By Guest Contributor: Melissa Phruksachart (@mphruksachart)
Though Jordan Peele’s Get Out has been primarily read (and marketed) as an excoriation of white liberalism, Peele actually asserts the multi-racial nature of white supremacy through the character of Hiroki Tanaka (Yasuhiko Oyama), a Japanese man.
This post contains spoilers of the movie “Get Out”. Please read on with caution.
In Get Out, Tanaka is one of the party guests at the gathering hosted by the Armitages, the WASP-y parents of Rose, the white woman whom protagonist Chris is dating. In the scene pictured above, Chris makes his way through the crowd as white guests accost him with questions about his size, speed, and physical potential, revealing themselves to be obsessed with his status as flesh.
Only one person, Tanaka, engages Chris on a more philosophical level: “Is the African American experience an advantage or disadvantage?”
There’s plenty to cringe at here: there is no singular African American experience, for one; and it’s simplistic to assert that people experience race as an either/or. But the audience is invited to read the query as blazingly tone-deaf in light of the microaggressions Chris endures (and the outright aggressions he will endure later in the film).
Tanaka’s guileless question is positioned to nudge at the complicity of Asians and other non-black people of color in anti-black racism. In this sense, Peele suggests that the racial divide operates not merely between black and white, but between black and not-black. Though Asians aren’t white, they aren’t innocent, either, and they aren’t automatically aligned with black people. Peele points here to a long history of Asians enriching themselves at the expense of black people: whether it’s Asian Americans who protest affirmative action because it gives spots to black and brown students that a “deserving” Asian student might take, or the everyday Asian Americans who uphold structures of white supremacy through their work, thoughts, and actions, without interrogating anti-blackness.
However, Peele does this by illuminating the figure of the “Asian” as a foreigner: Tanaka speaks with a halting accent and asks his question with the deference of a learned scholar or sensei. While rightly reminding us of the way in which white Americans will embrace foreignness over U.S. black culture, Peele also reifies the image of the Asian as the forever-foreigner and erases more complicated histories of Asian American struggle.

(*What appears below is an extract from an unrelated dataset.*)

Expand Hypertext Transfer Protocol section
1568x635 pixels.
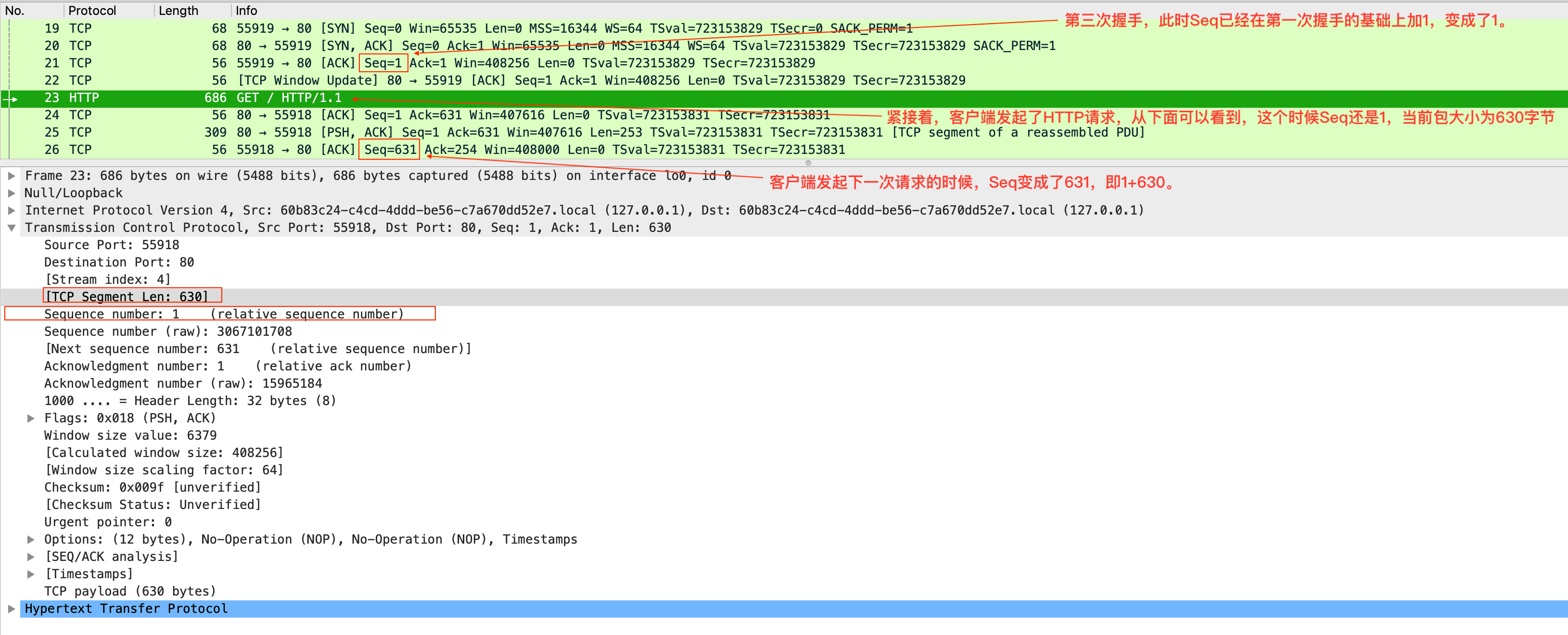click(11, 609)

The twist here is that the actor who played Tanaka, Yasuhiko Oyama, is also a world-renowned martial artist and founder of the World Oyama Karate Organization. (Get Out was filmed in Fairhope, AL, the same state that houses Oyama’s dojo in Homewood.) Peele is an avowed MMA fan, and Key and Peele has featured multiple MMA-based sketches. If we look more closely, we see Peele nods towards intertwined histories of Afro-Asian collectivity. Recall that during dinner, Rose’s brother Josh asks Chris if he’s an MMA fan. The two briefly discuss the merits of jiu jitsu, a Brazilian form of Japanese judo brought to Brazil in the early 20th century by Japanese teacher Esai Maeda.

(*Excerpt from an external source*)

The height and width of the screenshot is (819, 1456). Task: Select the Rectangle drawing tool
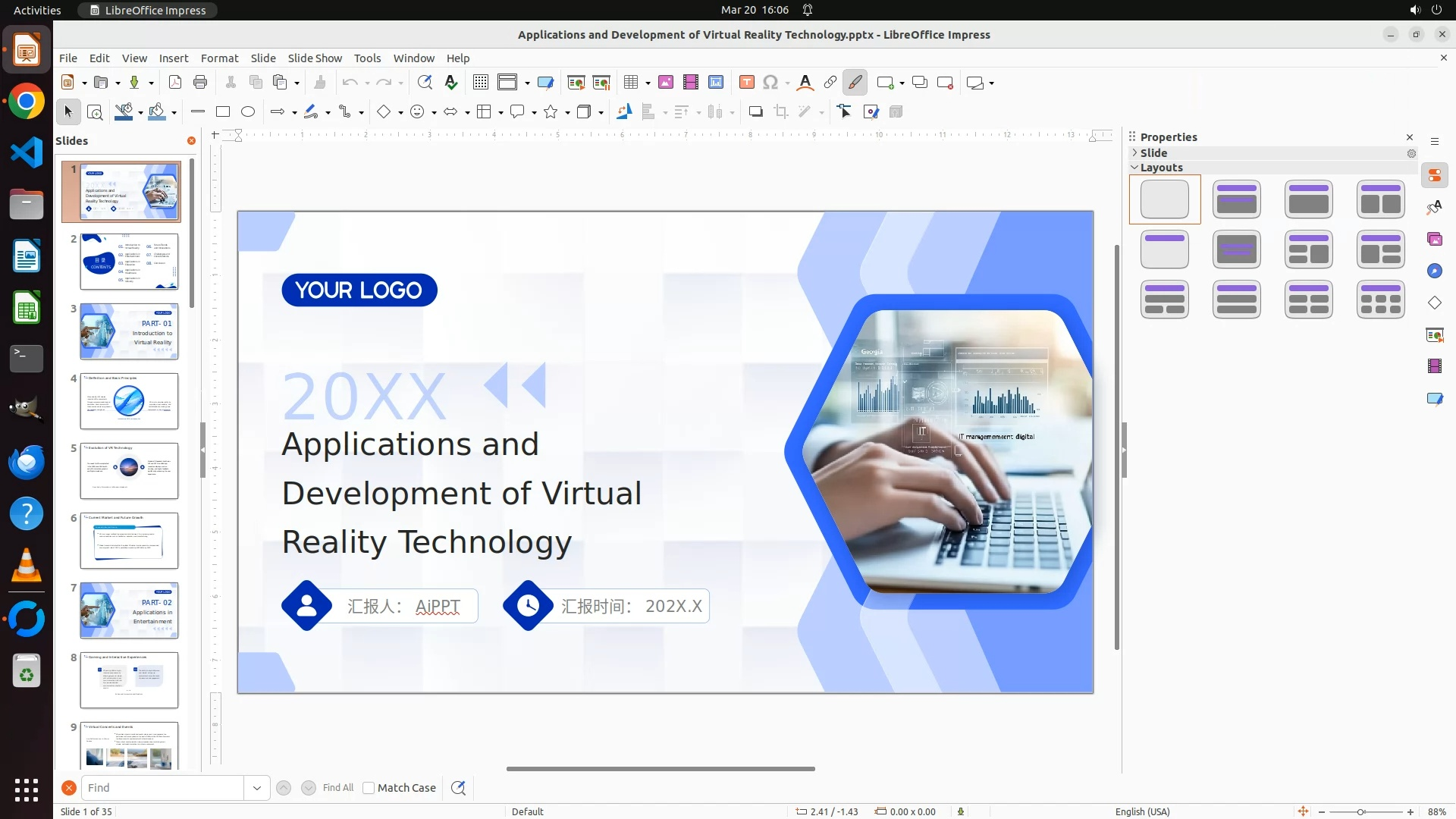[x=223, y=111]
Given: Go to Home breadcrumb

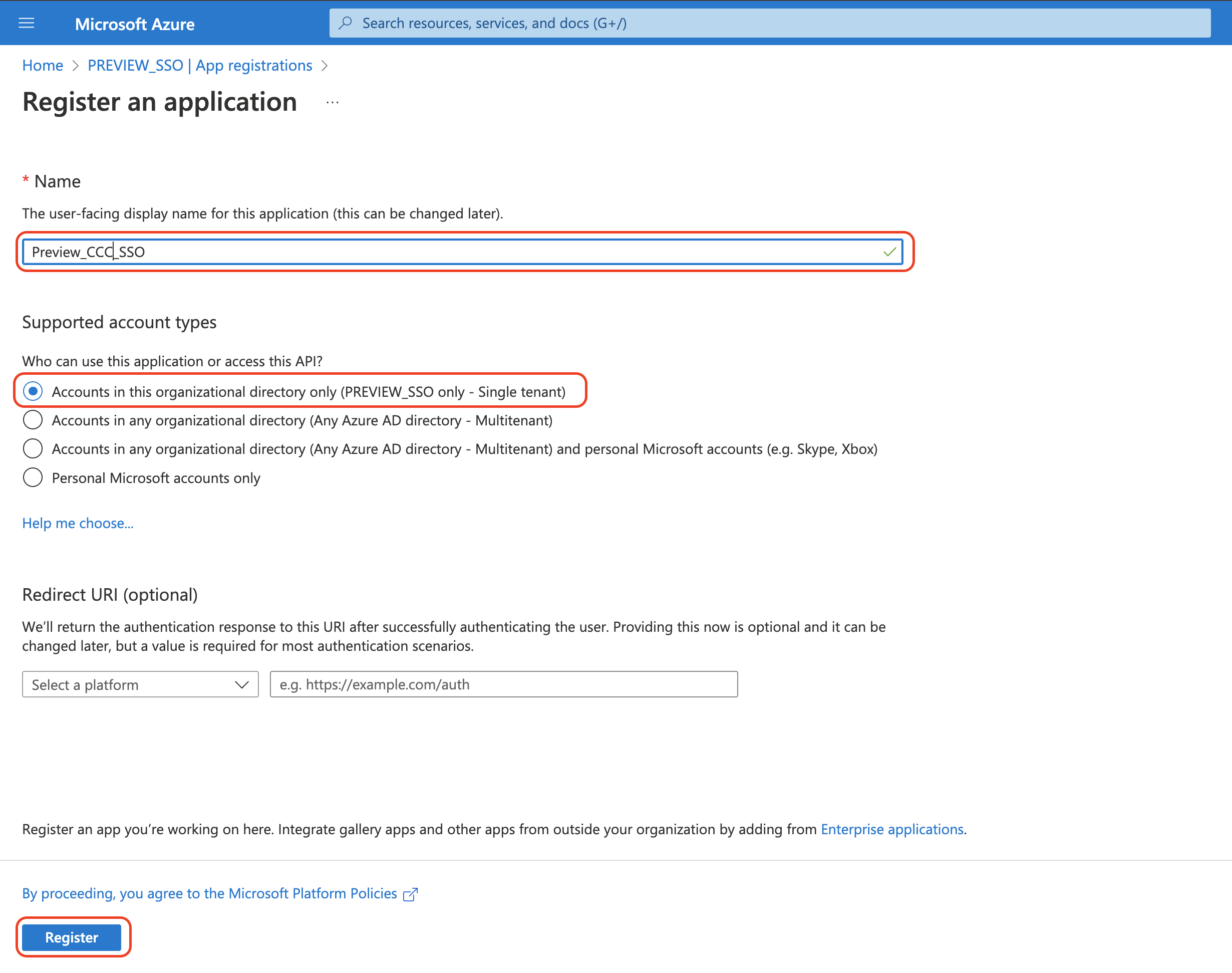Looking at the screenshot, I should point(43,66).
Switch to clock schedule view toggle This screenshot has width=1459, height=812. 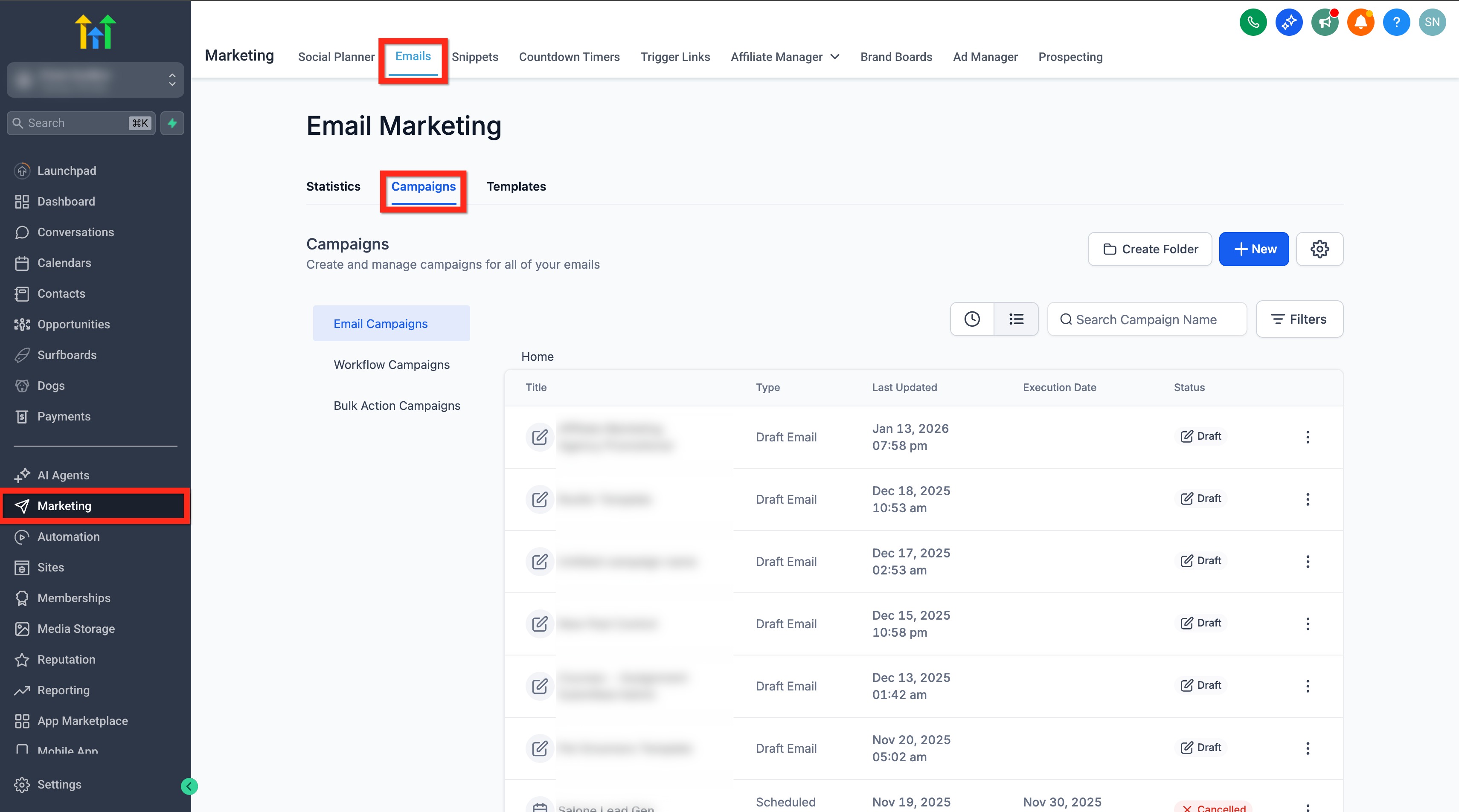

Josh reminds Chris that the key to jiu jitsu is not physical strength, but mental acuity: staying three or four moves ahead of your opponent. During the film’s climax, Josh attempts to prevent Chris from escaping by wielding a lacrosse stick (the ultimate white-boy sport, made even more so by its appropriation from Native Americans), but Chris eventually overcomes him through the jiu jitsu spirit Josh had earlier remarked upon: as Deadspin’s Tom Ley noted, “Chris remembers the psychopath brother’s speech about jiu jitsu and being three or four moves ahead. When they are wrestling in the foyer, the brother keeps kicking the door closed when Chris reaches to open it. When Chris reaches for the door the fourth time, he’s ready to stab the brother in the leg with the letter opener as soon as he kicks the door.”
We might see jiu jitsu as the twenty-first century answer to the now-campy karate of decades past. Asian martial arts like kung fu and karate were popularized in the United States after World War II and saw their heyday in the 1970s with film stars like Bruce Lee (recall that Lee’s first U.S. feature, 1973’s Enter the Dragon, co-starred African American martial artist Jim Kelly). The chopsocky aesthetic was especially embraced by blaxploitation film culture, giving us Black Belt Jones, T.N.T. Jackson, Black Samurai (now in development as a television show starring Common), and Carl Douglas’s soul-disco earworm from 1974, “Kung Fu Fighting.” Black power drew on elements of Asian culture and thought, just as American “Orientals” drew on the rhetoric of black power during the formation of the Asian American movement.
What can we glean from all this? I’d argue that the Asian character in Get Out is both critique and homage: Oyama’s appearance is read by the audience as a critique of Asian complicity in anti-black racism, but Oyama’s status as revered teacher, as well as Chris’s use of jiu jitsu at a key moment in the film, suggests that Peele is also acknowledging the potential of Afro-Asian alliances – if Asians would only show up on the right side.